# TASK DETAILS:
Some entries follow. Reproduce exactly the lines starting at the one with "Open Search Labs flask icon on Google" and stopping after the one with "The image size is (1182, 892).".

====== AVAILABLE DATA

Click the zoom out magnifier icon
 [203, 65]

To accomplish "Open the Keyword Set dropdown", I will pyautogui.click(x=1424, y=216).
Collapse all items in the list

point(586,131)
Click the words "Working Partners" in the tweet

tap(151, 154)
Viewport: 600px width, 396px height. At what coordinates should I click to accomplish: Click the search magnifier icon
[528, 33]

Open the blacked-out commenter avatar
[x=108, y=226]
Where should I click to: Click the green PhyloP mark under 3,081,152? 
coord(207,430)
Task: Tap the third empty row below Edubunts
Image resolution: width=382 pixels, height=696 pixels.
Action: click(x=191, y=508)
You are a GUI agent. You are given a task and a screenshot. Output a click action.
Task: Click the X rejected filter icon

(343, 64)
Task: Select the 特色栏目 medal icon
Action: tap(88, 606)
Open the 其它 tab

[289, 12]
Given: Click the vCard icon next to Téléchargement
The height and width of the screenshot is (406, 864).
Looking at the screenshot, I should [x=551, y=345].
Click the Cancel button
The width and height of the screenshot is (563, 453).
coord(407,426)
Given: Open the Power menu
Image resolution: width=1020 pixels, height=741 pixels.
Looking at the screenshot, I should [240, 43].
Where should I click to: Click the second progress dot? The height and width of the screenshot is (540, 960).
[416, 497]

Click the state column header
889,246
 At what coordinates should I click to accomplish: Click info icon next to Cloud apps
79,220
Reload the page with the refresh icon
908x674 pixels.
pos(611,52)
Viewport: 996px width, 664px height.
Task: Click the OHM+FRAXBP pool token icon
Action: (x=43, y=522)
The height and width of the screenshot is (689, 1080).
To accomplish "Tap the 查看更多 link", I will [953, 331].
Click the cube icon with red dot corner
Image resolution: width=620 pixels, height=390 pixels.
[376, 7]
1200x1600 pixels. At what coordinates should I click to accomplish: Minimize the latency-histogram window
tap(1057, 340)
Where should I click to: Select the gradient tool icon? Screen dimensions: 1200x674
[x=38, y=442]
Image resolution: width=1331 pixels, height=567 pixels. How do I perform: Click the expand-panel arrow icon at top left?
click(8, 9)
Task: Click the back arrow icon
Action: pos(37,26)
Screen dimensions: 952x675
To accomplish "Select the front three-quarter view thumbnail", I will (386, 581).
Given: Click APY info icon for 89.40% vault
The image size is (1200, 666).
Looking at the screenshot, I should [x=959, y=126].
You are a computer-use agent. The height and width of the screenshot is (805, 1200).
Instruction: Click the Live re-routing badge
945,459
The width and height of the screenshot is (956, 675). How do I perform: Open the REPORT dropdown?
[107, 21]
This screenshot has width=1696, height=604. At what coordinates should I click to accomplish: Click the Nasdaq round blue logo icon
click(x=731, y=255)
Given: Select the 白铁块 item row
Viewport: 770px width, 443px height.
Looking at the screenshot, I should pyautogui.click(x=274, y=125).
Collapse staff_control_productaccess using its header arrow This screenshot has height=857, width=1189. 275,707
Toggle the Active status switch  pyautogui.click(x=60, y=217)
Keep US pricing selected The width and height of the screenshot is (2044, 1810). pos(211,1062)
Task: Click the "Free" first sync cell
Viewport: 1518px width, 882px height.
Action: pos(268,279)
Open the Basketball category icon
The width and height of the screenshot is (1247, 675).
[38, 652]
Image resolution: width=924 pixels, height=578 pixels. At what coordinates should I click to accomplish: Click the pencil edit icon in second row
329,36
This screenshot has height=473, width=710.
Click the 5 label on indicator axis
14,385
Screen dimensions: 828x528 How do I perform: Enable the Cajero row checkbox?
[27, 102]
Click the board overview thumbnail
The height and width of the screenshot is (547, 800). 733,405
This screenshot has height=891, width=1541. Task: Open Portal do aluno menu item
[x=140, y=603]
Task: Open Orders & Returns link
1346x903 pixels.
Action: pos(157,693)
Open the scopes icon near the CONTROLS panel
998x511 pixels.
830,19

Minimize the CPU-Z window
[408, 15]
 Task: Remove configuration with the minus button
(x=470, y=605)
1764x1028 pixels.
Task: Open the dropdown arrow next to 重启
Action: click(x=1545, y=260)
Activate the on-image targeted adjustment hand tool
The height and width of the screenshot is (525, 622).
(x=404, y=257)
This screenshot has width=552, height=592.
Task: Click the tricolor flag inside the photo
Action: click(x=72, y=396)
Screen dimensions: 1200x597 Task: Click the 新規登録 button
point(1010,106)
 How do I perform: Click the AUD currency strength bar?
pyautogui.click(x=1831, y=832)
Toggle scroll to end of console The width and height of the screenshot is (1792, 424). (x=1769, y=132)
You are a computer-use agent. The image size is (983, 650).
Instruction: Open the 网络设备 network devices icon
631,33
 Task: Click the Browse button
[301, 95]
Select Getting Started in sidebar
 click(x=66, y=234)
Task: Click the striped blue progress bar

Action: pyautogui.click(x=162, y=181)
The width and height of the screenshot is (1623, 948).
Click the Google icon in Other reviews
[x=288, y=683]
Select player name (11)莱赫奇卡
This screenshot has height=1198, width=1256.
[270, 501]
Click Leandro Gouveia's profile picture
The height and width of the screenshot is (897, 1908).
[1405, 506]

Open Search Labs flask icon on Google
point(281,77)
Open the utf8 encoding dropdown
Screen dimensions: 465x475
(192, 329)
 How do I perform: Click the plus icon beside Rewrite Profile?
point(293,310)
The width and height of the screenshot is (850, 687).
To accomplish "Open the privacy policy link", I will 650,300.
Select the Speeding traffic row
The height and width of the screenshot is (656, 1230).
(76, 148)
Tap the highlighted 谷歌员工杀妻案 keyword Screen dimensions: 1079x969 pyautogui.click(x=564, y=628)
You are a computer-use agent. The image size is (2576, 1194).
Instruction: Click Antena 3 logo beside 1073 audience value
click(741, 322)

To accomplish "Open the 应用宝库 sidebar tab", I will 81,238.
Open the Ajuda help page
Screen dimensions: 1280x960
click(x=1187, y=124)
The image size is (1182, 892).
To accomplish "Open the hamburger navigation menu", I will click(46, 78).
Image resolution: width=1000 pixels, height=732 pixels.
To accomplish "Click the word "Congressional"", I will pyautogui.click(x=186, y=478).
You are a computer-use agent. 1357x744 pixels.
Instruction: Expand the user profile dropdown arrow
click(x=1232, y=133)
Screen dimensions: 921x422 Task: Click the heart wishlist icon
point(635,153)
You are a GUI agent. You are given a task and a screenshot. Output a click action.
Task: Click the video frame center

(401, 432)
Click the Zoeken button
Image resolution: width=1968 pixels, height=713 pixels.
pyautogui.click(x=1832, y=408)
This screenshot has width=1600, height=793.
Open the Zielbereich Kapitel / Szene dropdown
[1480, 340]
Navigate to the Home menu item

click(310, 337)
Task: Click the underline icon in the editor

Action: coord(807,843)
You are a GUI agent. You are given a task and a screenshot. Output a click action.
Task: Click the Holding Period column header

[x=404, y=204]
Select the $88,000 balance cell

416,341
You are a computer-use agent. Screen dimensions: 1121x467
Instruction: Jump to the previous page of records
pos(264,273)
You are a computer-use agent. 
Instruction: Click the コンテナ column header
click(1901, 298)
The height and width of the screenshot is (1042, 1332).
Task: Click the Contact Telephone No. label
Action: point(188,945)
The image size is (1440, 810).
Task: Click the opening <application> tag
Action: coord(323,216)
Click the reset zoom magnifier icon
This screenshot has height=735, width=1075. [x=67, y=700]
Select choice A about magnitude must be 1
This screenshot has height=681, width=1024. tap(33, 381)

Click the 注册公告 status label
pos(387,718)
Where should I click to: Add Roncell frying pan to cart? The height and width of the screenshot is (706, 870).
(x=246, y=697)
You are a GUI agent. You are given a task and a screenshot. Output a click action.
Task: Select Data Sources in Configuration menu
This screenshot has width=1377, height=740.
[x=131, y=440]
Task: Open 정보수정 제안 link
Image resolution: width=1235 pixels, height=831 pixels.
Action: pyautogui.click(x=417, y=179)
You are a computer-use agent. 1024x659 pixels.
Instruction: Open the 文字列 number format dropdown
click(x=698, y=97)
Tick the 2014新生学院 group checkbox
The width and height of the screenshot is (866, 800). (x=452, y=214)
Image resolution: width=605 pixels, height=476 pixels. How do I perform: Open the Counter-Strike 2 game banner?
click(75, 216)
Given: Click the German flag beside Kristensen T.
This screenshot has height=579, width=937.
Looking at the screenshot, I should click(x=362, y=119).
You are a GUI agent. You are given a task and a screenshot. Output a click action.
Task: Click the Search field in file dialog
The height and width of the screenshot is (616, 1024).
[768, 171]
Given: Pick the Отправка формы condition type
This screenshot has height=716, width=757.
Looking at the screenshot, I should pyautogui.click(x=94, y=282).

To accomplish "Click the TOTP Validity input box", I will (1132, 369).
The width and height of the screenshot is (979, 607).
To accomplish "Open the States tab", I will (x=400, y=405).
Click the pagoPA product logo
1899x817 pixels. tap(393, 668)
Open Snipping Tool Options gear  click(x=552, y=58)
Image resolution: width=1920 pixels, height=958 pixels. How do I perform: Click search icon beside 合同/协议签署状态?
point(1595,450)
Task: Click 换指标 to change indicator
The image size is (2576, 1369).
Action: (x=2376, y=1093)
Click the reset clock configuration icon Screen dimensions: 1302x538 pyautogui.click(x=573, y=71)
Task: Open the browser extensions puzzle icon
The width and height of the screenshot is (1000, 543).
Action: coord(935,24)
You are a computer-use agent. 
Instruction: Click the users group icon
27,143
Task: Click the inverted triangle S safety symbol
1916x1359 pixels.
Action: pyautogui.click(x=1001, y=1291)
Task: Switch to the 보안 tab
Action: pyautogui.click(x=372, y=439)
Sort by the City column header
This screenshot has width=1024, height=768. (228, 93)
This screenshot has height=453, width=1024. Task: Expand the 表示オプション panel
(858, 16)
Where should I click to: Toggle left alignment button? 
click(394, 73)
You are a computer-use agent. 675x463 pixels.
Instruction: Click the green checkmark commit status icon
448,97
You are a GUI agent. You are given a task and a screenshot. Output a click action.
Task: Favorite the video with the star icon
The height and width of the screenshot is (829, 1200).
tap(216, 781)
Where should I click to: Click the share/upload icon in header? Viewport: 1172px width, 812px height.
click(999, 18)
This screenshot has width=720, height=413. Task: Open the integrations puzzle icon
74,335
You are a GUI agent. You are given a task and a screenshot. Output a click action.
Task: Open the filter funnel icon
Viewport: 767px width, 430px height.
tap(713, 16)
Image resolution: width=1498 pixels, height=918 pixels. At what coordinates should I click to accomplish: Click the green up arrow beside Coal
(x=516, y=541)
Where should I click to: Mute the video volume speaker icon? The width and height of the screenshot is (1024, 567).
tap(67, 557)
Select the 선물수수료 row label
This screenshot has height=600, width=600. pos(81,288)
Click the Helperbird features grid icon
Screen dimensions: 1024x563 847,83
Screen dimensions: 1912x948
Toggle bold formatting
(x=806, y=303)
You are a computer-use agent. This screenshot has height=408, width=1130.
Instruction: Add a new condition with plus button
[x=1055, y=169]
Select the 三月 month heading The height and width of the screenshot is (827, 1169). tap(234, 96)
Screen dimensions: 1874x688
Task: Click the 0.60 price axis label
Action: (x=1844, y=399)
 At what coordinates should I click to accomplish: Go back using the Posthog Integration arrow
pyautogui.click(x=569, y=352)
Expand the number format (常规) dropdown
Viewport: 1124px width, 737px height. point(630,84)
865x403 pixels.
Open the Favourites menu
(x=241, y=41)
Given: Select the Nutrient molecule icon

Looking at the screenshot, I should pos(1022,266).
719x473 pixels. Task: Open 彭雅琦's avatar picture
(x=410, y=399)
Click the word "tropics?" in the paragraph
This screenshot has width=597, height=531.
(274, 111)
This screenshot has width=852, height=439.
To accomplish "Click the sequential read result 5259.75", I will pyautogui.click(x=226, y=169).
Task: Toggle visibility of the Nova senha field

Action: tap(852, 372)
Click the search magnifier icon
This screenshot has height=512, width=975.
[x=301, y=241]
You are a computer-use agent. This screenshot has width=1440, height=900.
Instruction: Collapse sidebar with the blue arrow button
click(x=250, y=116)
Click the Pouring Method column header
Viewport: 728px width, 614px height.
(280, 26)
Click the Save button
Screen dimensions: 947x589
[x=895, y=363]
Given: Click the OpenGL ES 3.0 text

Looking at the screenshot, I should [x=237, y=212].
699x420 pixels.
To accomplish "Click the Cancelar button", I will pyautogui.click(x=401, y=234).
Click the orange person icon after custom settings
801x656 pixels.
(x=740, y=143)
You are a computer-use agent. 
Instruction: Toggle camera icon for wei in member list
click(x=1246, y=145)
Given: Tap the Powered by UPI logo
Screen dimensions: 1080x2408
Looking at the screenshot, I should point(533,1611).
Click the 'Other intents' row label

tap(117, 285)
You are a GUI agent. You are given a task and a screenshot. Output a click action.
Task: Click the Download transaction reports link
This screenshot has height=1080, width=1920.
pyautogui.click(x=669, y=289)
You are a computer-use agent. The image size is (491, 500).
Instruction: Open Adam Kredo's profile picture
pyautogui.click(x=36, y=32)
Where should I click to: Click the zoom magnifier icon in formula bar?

============

# ANSWER AREA:
Open Search Labs flask icon on Google
point(281,77)
Open the utf8 encoding dropdown
Screen dimensions: 465x475
(192, 329)
 How do I perform: Click the plus icon beside Rewrite Profile?
point(293,310)
The width and height of the screenshot is (850, 687).
To accomplish "Open the privacy policy link", I will 650,300.
Select the Speeding traffic row
The height and width of the screenshot is (656, 1230).
(76, 148)
Tap the highlighted 谷歌员工杀妻案 keyword Screen dimensions: 1079x969 pyautogui.click(x=564, y=628)
You are a computer-use agent. The image size is (2576, 1194).
Instruction: Click Antena 3 logo beside 1073 audience value
click(741, 322)

To accomplish "Open the 应用宝库 sidebar tab", I will 81,238.
Open the Ajuda help page
Screen dimensions: 1280x960
click(x=1187, y=124)
The image size is (1182, 892).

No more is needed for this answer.